Xcel's Jim Alders says that's not what the company anticipated when it went to the Minnesota legislature nine years ago.

"I think the expectation was that one or all of these different avenues would result in some sort of resolution of the issue so we could continue to operate by now," Alders said.

But critics like Michael Noble of the environmental group Minnesotans for an Energy Efficient Economy says Xcel should stick to the deal it cut with state lawmakers.

"That's the way policy works around here, is you find a middle ground," says Noble. "And the middle ground was that we're going to have a reasonable and thoughtful transition out of this business, if the waste problem won't go away. And if anything's obvious nine years later, it's that the waste problem won't go away."

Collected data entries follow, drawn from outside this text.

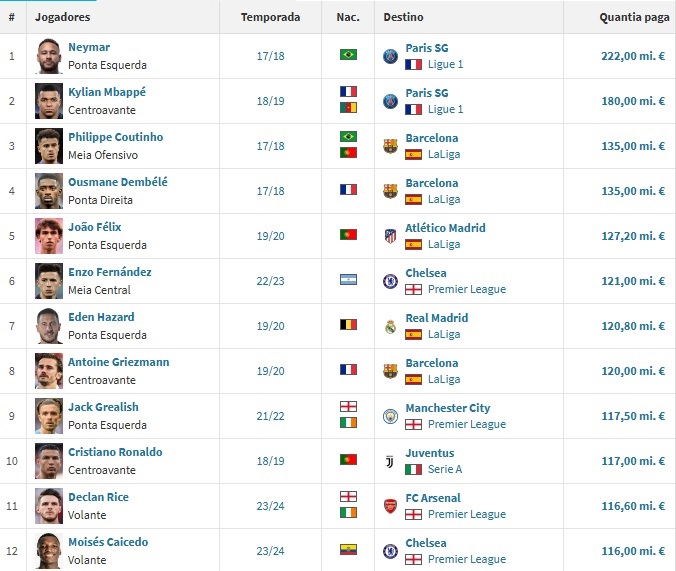The width and height of the screenshot is (676, 571).
Task: Click the Jogadores column header
Action: (x=63, y=17)
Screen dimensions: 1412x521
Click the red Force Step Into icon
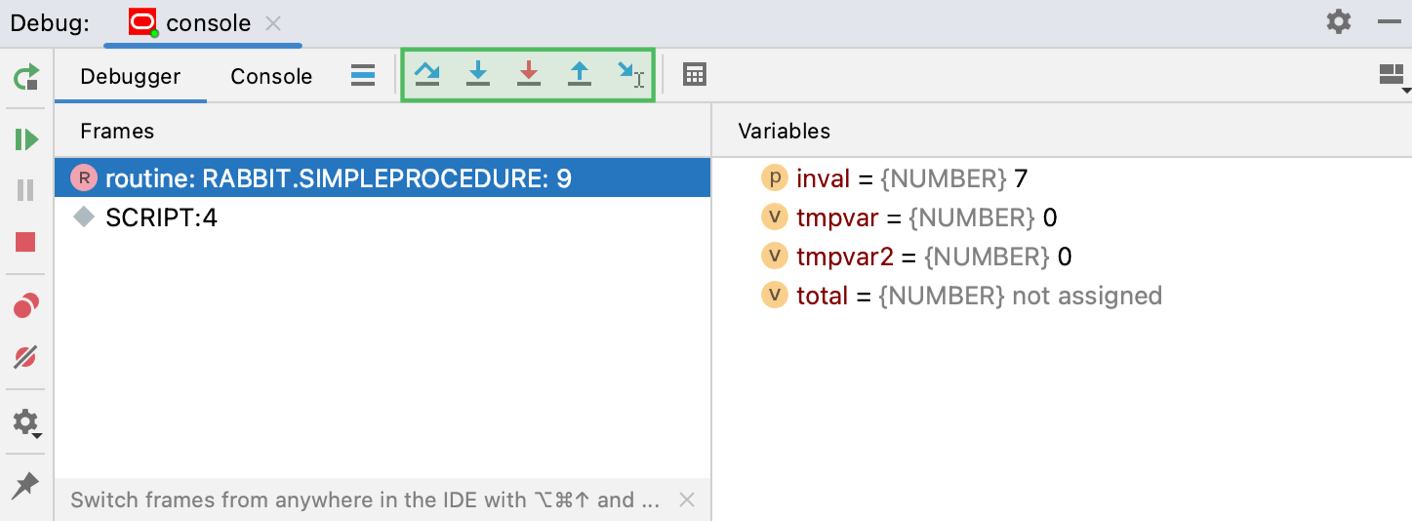529,74
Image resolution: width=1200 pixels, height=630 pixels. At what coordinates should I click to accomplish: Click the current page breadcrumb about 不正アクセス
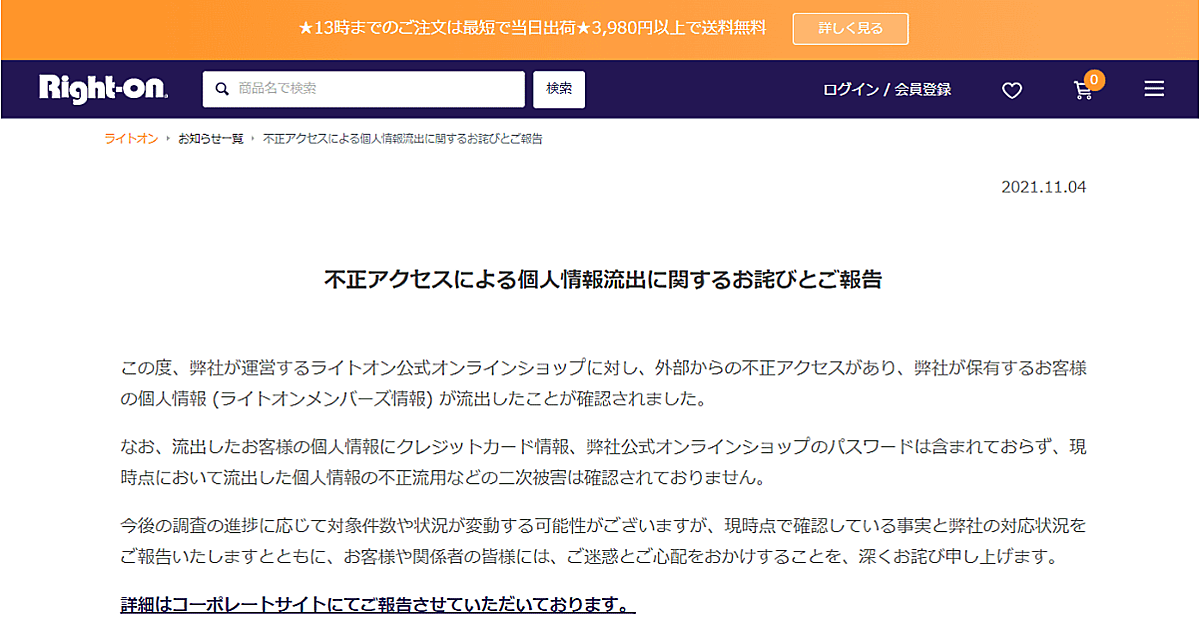pos(402,139)
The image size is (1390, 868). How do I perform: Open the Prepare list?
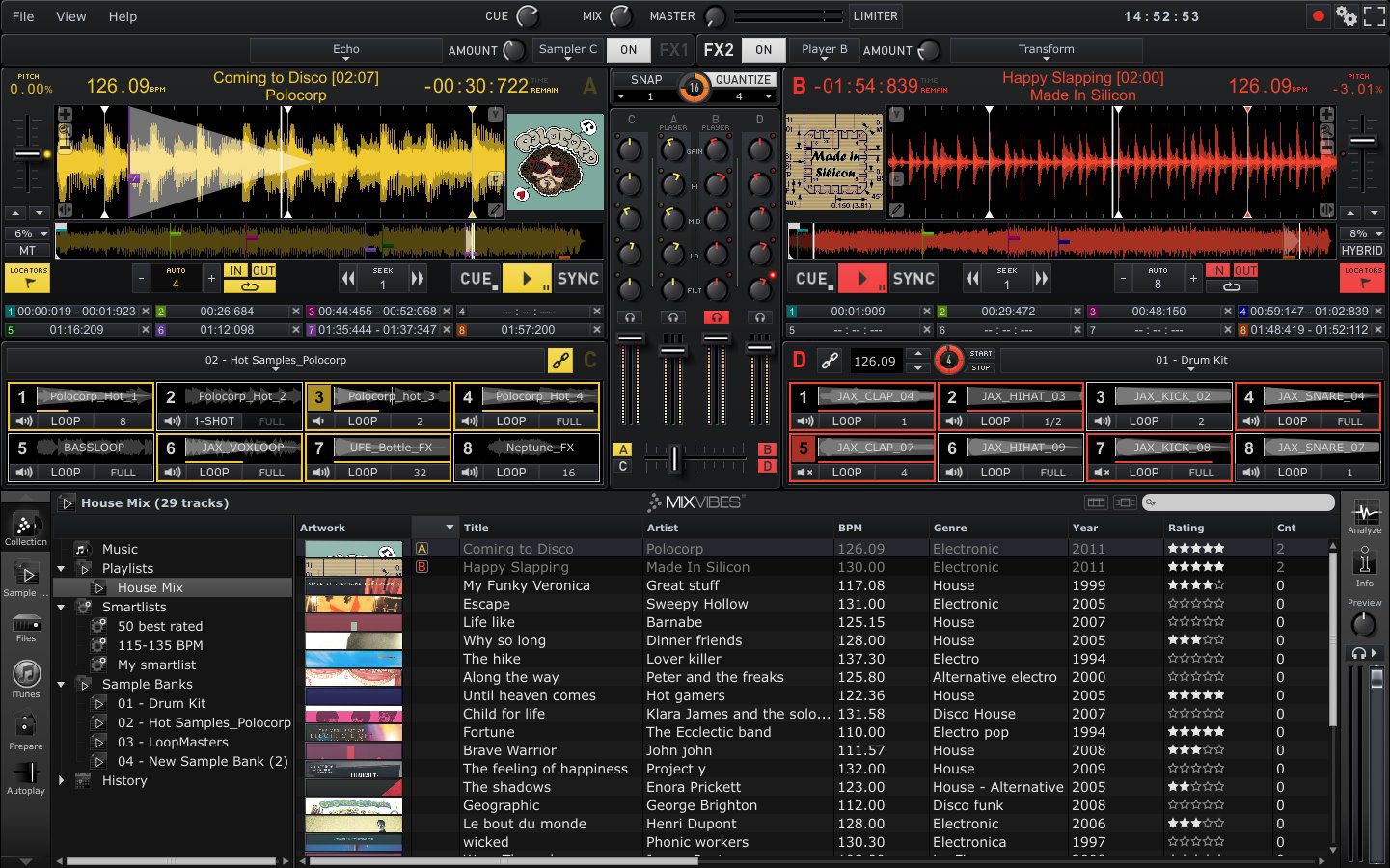point(25,728)

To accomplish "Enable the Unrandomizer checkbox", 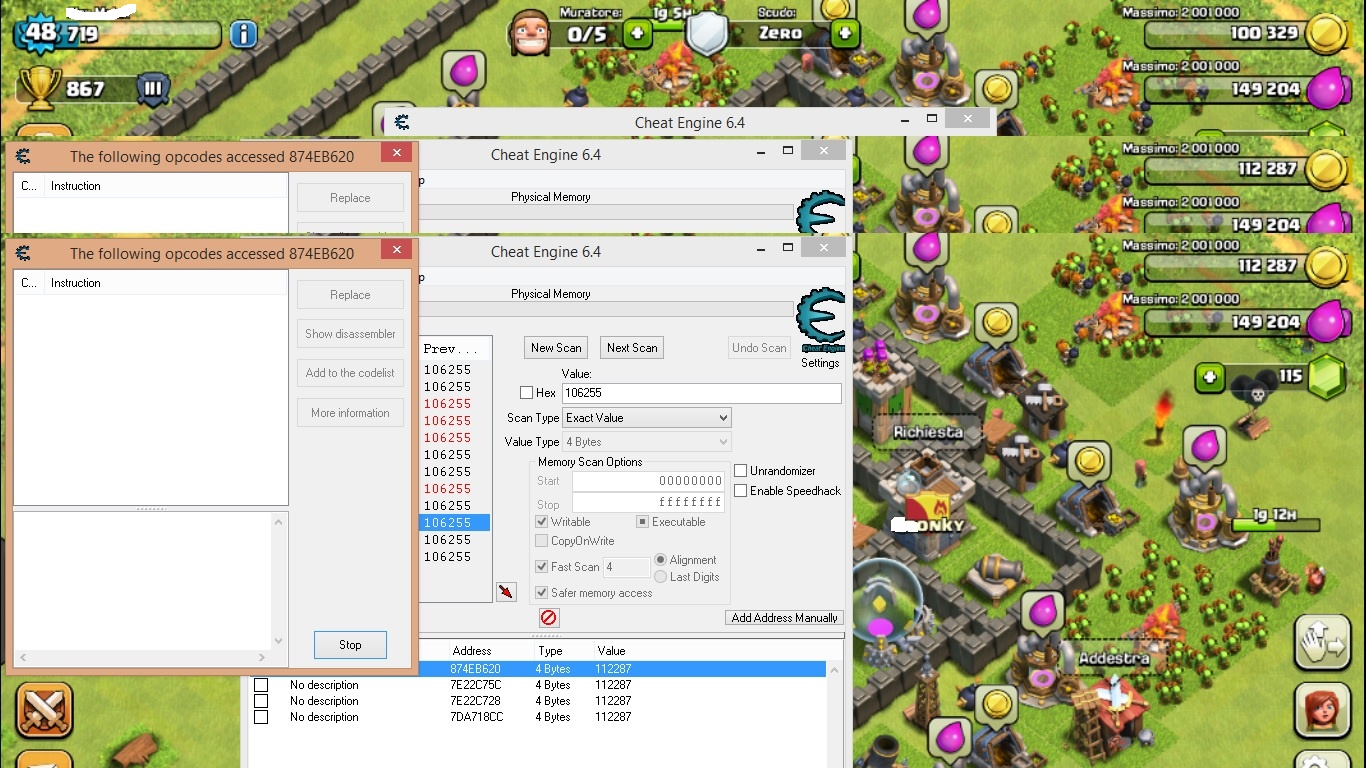I will [x=741, y=471].
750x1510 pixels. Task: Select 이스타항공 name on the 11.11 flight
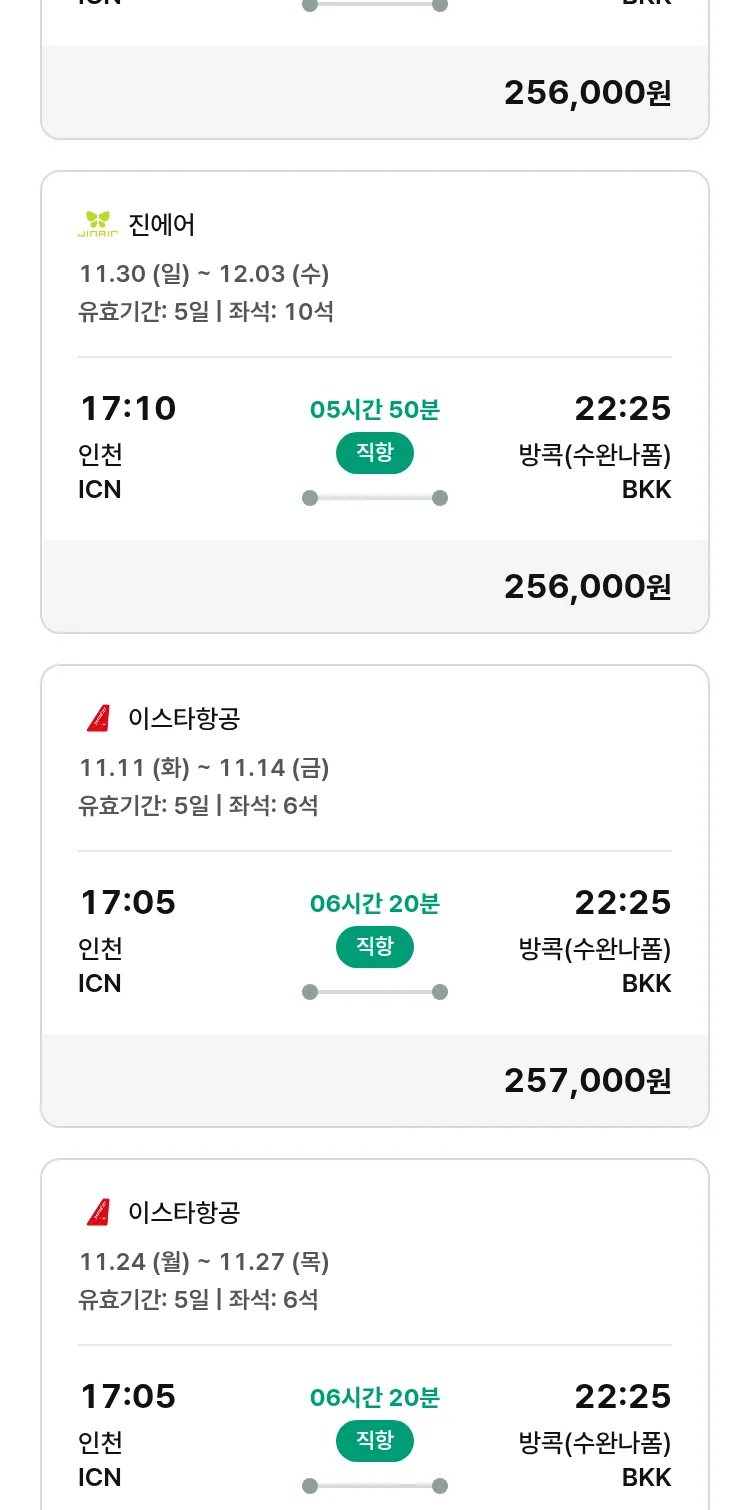pos(184,718)
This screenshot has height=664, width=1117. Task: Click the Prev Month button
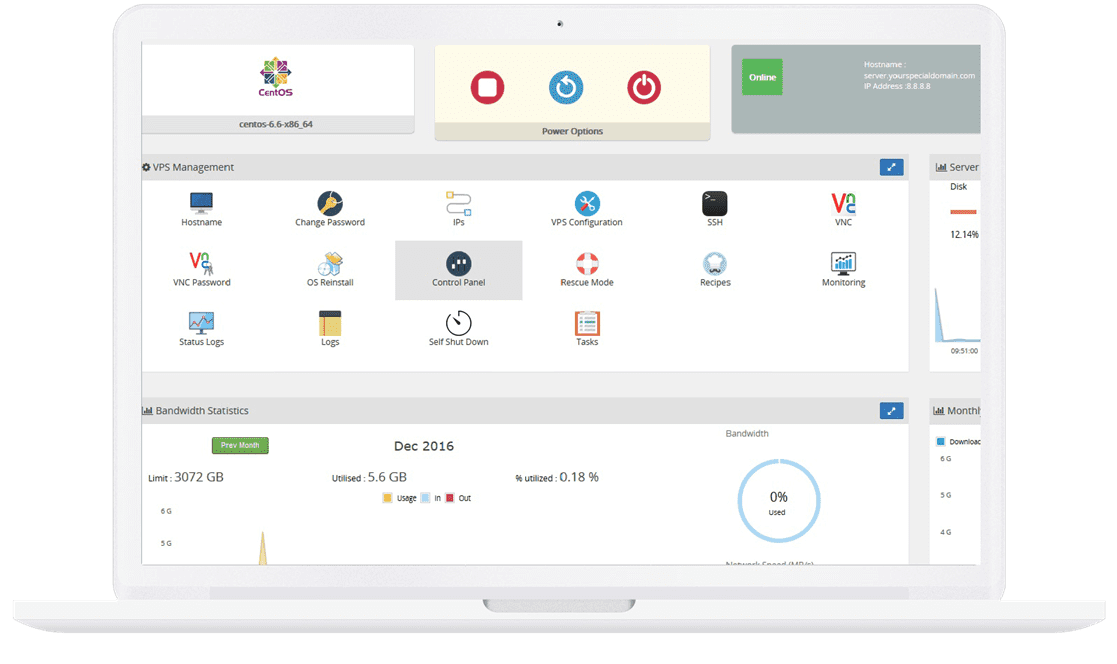[240, 445]
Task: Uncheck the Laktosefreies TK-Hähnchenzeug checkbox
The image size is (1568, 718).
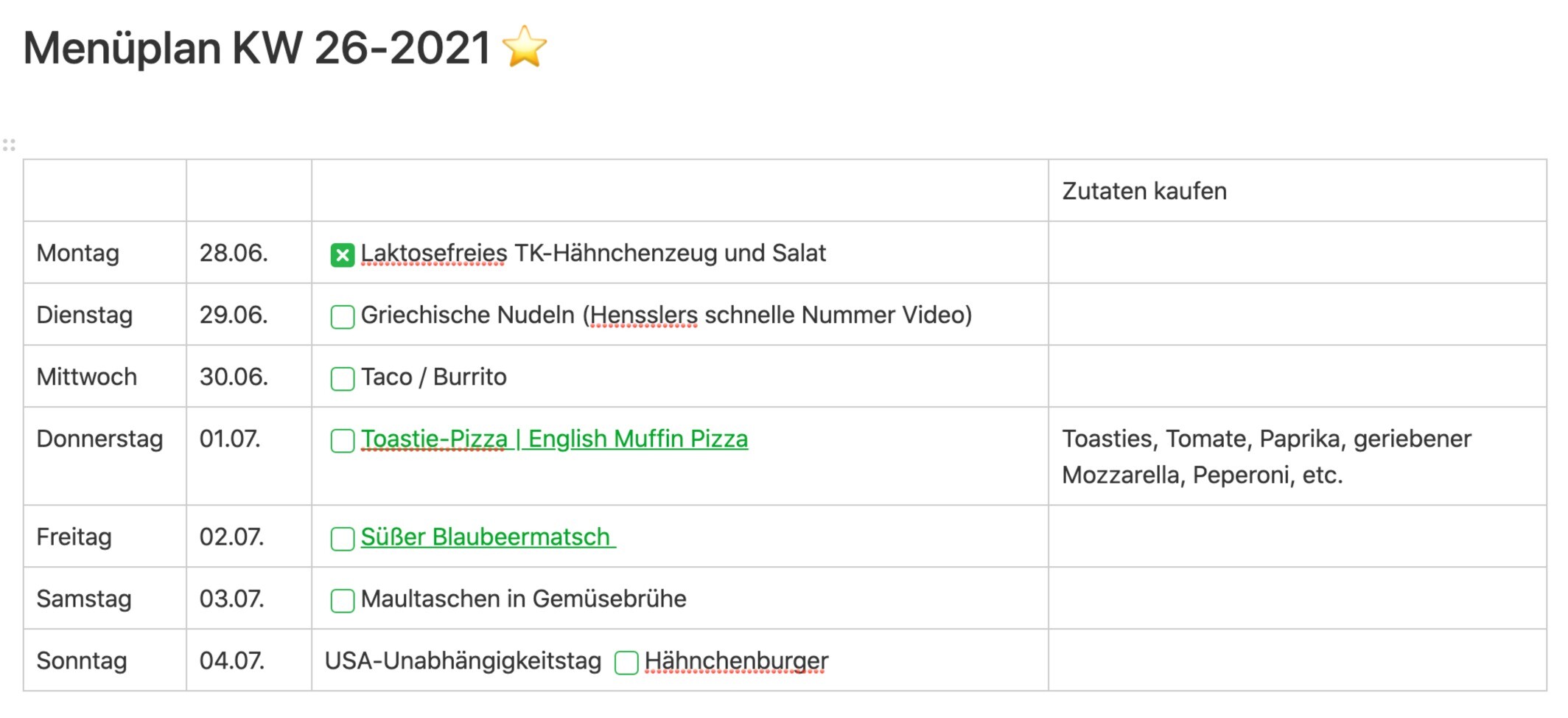Action: click(x=342, y=255)
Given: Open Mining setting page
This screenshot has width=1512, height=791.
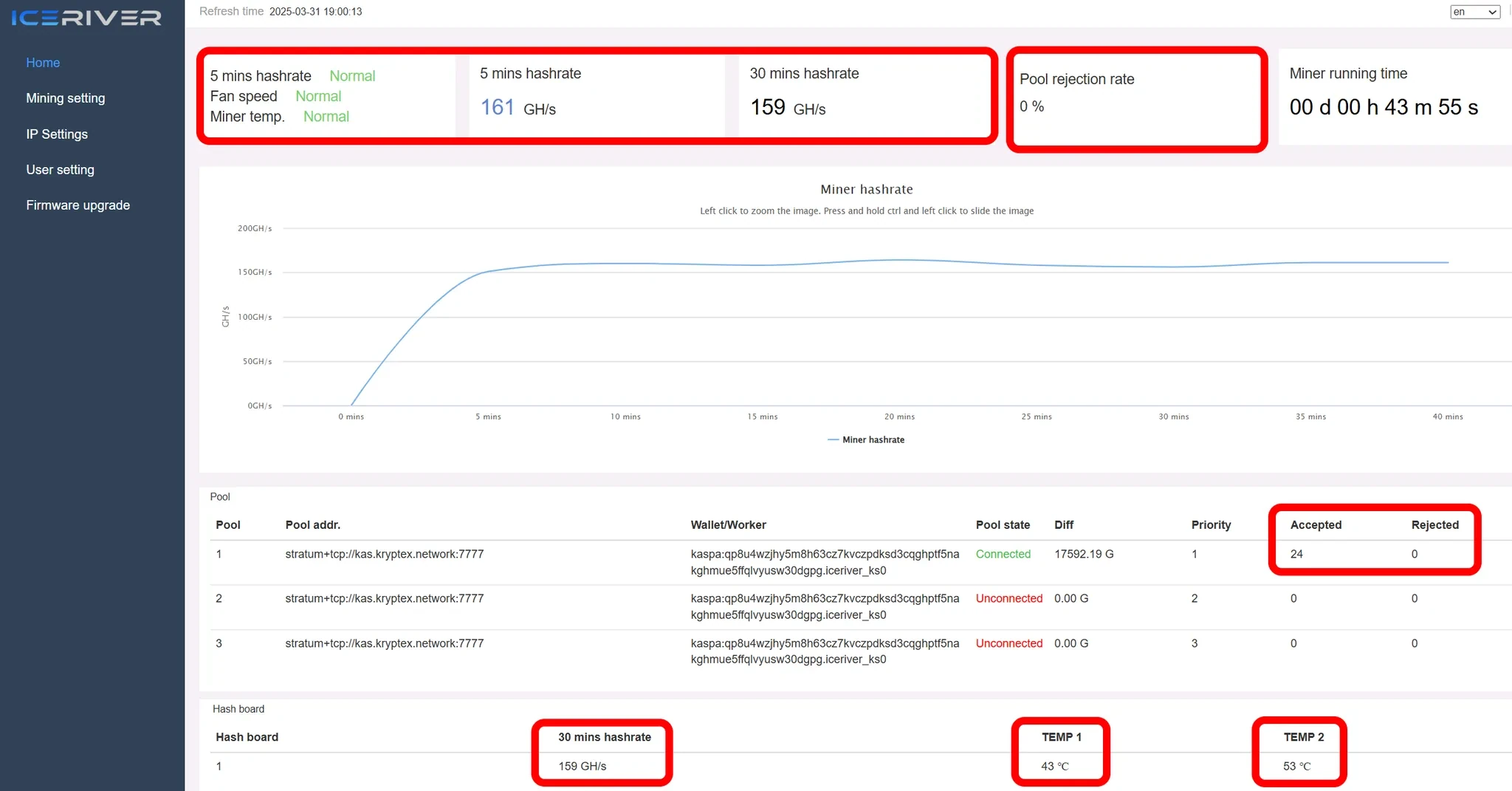Looking at the screenshot, I should tap(65, 98).
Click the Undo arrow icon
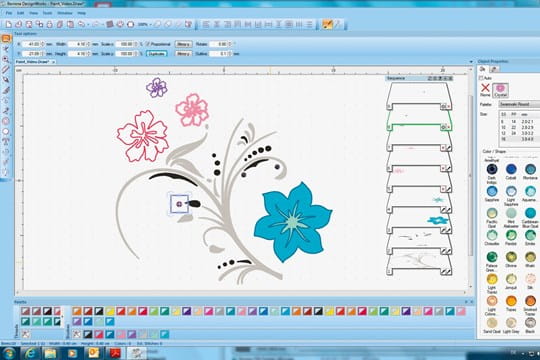Image resolution: width=540 pixels, height=360 pixels. (x=82, y=24)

Although Xcel has complied with the bill's renewable energy mandates, Noble says the company has done much less than it could have to reduce its reliance on nuclear energy.

Xcel now has more than 400 megawatts of wind power and 125 megawatts of biomass power built or under contract. Because of the 1994 law, the company will be required to nearly double its wind power over the next decade, to 800 megawatts. But Noble says Minnesota has the potential for tens of thousands of megawatts of wind energy -- at a price that has dropped dramatically since the 1994 debate.

"We're not saying that all of Minnesota's energy, or half of Minnesota's energy can come from renewables. We're saying that when you have clear policy direction to vigorously move forward with renewable energy, ten years later to say one percent is where we are is a pretty sad showing," Noble said.

But Xcel says replacing nuclear power with an intermittent source like wind isn't possible without expensive backup power systems. Today, nuclear power makes up the same percent of Xcel's energy mix as it did in 1994. And Xcel says unless Minnesota lawmakers lift the 17 cask limit this session, the Prairie Island Plant will have to shut down within a few years, and likely the Monticello plant after that.